Abstract

Hypertension (HTN), a cardiovascular disease (CV), is a major public health challenge. Therefore, the quality of drugs used to treat it has become a major concern. Enalapril and furosemide are among the drugs prescribed to manage hypertension. Hence, this study is aimed at evaluating the quality of different brands of enalapril and furosemide tablets available in the Gedeo and Borena zones, southern Ethiopia. Thirteen generic brands of enalapril maleate (5 mg) and furosemide (40 mg) tablets were evaluated for visual defects, in vitro dissolution test, weight variations, friability, hardness, and disintegration tests. The analysis of active pharmaceutical ingredient (API) content was performed by high performance liquid chromatography (HPLC). Out of 55 samples, 7 (12.73%) failed to comply with the criteria for visual inspection; otherwise, all samples passed the identification test. Except for one brand of each of enalapril maleate and furosemide, all passed the dissolution test. The assay value showed that all enalapril maleate samples were within the limits of United States Pharmacopoeia (USP), 2020. Additionally, except for two batches, all furosemide samples were within the USP and British Pharmacopoeia (BP), 2020 standards.
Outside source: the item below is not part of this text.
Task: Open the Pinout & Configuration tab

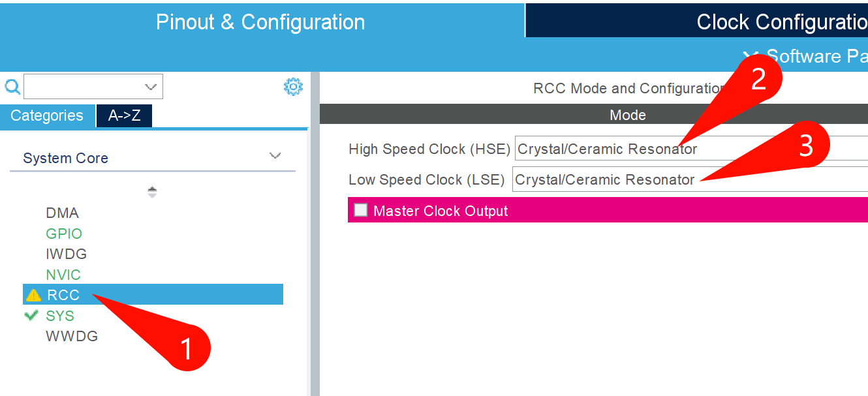Action: pyautogui.click(x=260, y=22)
Out of 55 samples, 8% (2/25) and 6.67% (2/30) of enalapril maleate and furosemide tablets failed the uniformity of dosage units test per the USP-2020, respectively. All samples passed the disintegration test, and selected furosemide samples passed the microbial limit tests. However, 36% (9/25) and 20% (6/30) of enalapril maleate and furosemide samples failed to pass hardness test. Generally, from the total samples, 50.91% (28/55) were substandard (did not meet the specifications failing any one or more parameters assessed). The studied drugs circulating in the market did not meet some of the needed quality specifications. This could have brought a risk of reduced efficacy due to the distribution of poor quality medicines in the area.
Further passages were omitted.